Einbinden von Facebook, Twitter und Google+ in WordPress mit verbessertem Datenschutz

DIe Links zum “like”, “empfehlen”, “share” in verschiedenen sozialen Netzwerken wie Facebook, Google+ und Twitter sind ja mittlerweile allgegenwärtig.

Grundsätzlich ist da ja auch nix schlimmes dran. Wenn jemand etwas teilen möchte, dann kann er das machen und wenn nicht, dann lässt er es eben.

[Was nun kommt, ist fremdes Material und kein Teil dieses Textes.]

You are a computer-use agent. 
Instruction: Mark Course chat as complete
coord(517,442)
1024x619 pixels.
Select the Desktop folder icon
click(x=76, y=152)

ABER: Leider ist es so, dass die einzelnen Buttons zu Facebook, Google, Twitter & Co bereits dazu in der Lage sind Daten zu erfassen bevor sich der Besucher der Webseite dazu entscheidet auf eine solche Schaltfläche zu klicken. Sprich, verschiendene Informationen werden sogar übertragen selbst wenn der Anwender explizit gegen eine solche Datenübertragung ist! Er kann sich ja nicht wehren. Die Betreiber der sozialen Netzwerke sind dadurch, zumindest theoretisch, in der Lage Bewegungsprofile der einzelnen Besucher anzufertigen. Ob dies auch getan wird, weiß man nicht. Aber wie gesagt, theoretisch ist es möglich.

Das Problem ist natürlich bei den deutschen Datenschützer auch schon auf der Agenda gelandet und es wird massiv gegen die kleinen Buttons vorgegangen. Zumindest versuchen die Datensschützer dies. Auch wenn dieses Vorgehen nicht immer von Erfolg gekröhnt ist, so sollte man sich als Betreiber eines Webseite unabhängig davon gedanken darüber machen, ob man nicht doch lieber etwas mehr für den Schutz der Daten seiner Besucher tun möchte.

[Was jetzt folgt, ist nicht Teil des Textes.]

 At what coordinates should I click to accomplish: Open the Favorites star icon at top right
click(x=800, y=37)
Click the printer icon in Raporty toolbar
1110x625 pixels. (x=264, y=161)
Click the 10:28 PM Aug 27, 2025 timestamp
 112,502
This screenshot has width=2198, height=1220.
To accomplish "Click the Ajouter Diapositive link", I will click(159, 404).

Problematisch ist dabei, dass man im Prinzip auf die Funktionalitäten der sozialen Netzwerke angewiesen ist wenn man erfolgreich eine Webseite, einen Blog oder einen Shop betreiben möchte. Dieser Zwickmühle hat sich heise.de vor einiger Zeit angenommen und das “2-klick” Verfahren entwickelt. Hierbei wird der Transfer persönlicher Informationen an weitere Parteien (z.B. Facebook, Google+ oder Twitter) erst nach einer manuellen Freigabe durch den Besucher der Webseite vorgenommen. Auf der Projektseite von heise.de findet man entsprechende weiterführende Informationen und den Download des dafür notwendigen Quellcodes.

Um das Script nicht manuell einbinden zu müssen, gibt es bereits verschiedene PlugIns für WordPress welche auf der Umsetzung von heise.de basieren. Ich habe mich für “2 Click Social Media Buttons” von “H.-Peter Pfeufer” entschieden. Die Konfiguration ist einfach und unkompliziert. Es funktioniert auf meiner WordPress 3.3 Installation einwandfrei und laut ChangeLog scheint es ein Projekt zu sein, welches der Author auch durchaus aktiv weiter entwickelt.

Mit der Installtion dieses PlugIn hat man die Vorteile der sozialen Netzwerke nicht verloren, ohne dabei dem, um den Schutz seiner Daten bemühten, Besucher der Webseite vor den Kopf zu stoßen.